Cette recherche du geste de chantres qui ne sont plus depuis longtemps a-t-elle encore un intérêt à l’ère du numérique et à l’ère où plane le spectre du transhumanisme ? Outre l’intérêt archéologique de cette recherche, j’ose espérer qu’il nous reste quelques belles choses à transmettre et que ce qui a fait la joie de générations de chantres dans les temps anciens peut encore réjouir le cœur de l’homme moderne que nous sommes…

Biographie :

Parallèlement à des études de philosophie et de théologie, Damien Poisblaud se passionne très tôt pour la restauration du chant grégorien. Le style d’exécution du grégorien qui s’est imposé au XXe siècle le convainc très tôt de la nécessité de replacer ce chant dans une vraie tradition orale et d’en renouveler entièrement les procédés vocaux. Cette approche par imprégnation lui semble la seule capable de rendre véritablement compte de la complexité et de la précision des premiers manuscrits musicaux d’Occident. Il chante durant plusieurs années avec l’ensemble Organum. Ses nombreux concerts, stages et master class, ses conférences et ses interventions lors de colloques universitaires l’ont fait connaître comme l’un des meilleurs spécialistes du chant grégorien à l’heure actuelle. En 2000, avec son ensemble Les Paraphonistes, il dirige le projet européen des neuf villes de la culture Codex Calixtinus.
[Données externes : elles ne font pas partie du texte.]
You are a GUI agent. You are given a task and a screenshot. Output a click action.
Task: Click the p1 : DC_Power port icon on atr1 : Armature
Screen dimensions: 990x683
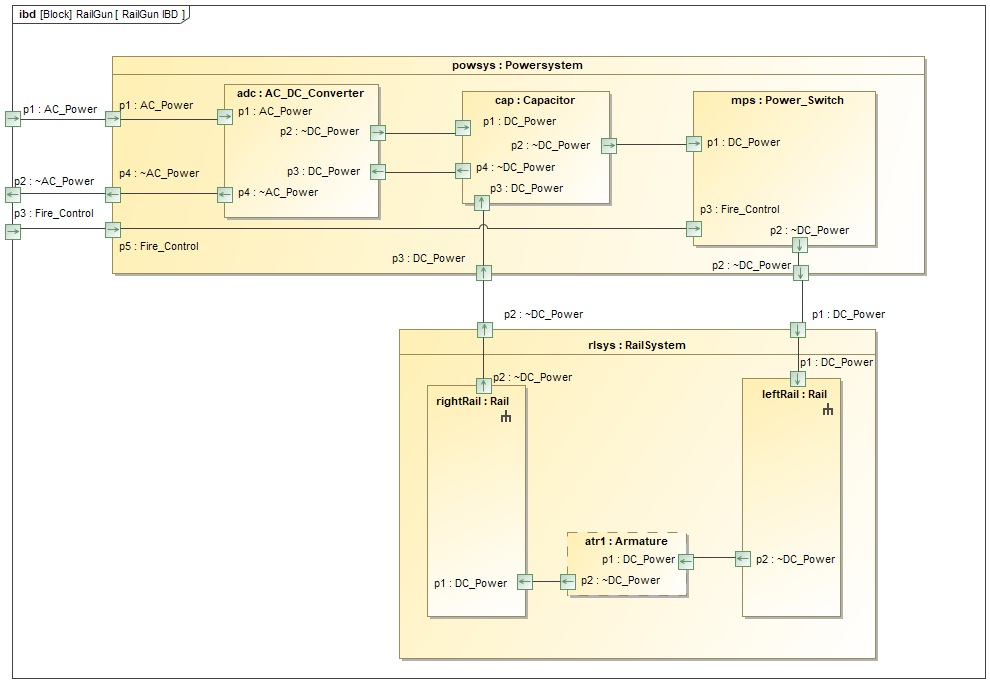(x=684, y=560)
En 2008, il crée dans le Var, en même temps qu’une classe de grégorien au Conservatoire de Toulon, un nouvel ensemble Les Chantres du Thoronet autour de son festival grégorien de l’Abbaye, ensemble avec lequel il a entrepris une importante série d’enregistrements, dont les Grands Offertoires grégoriens. En 2011, il participe à Walls & bridges à la New York Public Library. Depuis 2013, il intervient dans le cadre du GREAM (Université de Strasbourg), en collaboration avec Jacques Viret. En 2016, avec Gisèle Clément, il entreprend un cycle de classes grégoriennes en lien avec le CIMM – Du ciel aux marges et le département Musique et Musicologie de l’université Paul-Valéry Montpellier 3.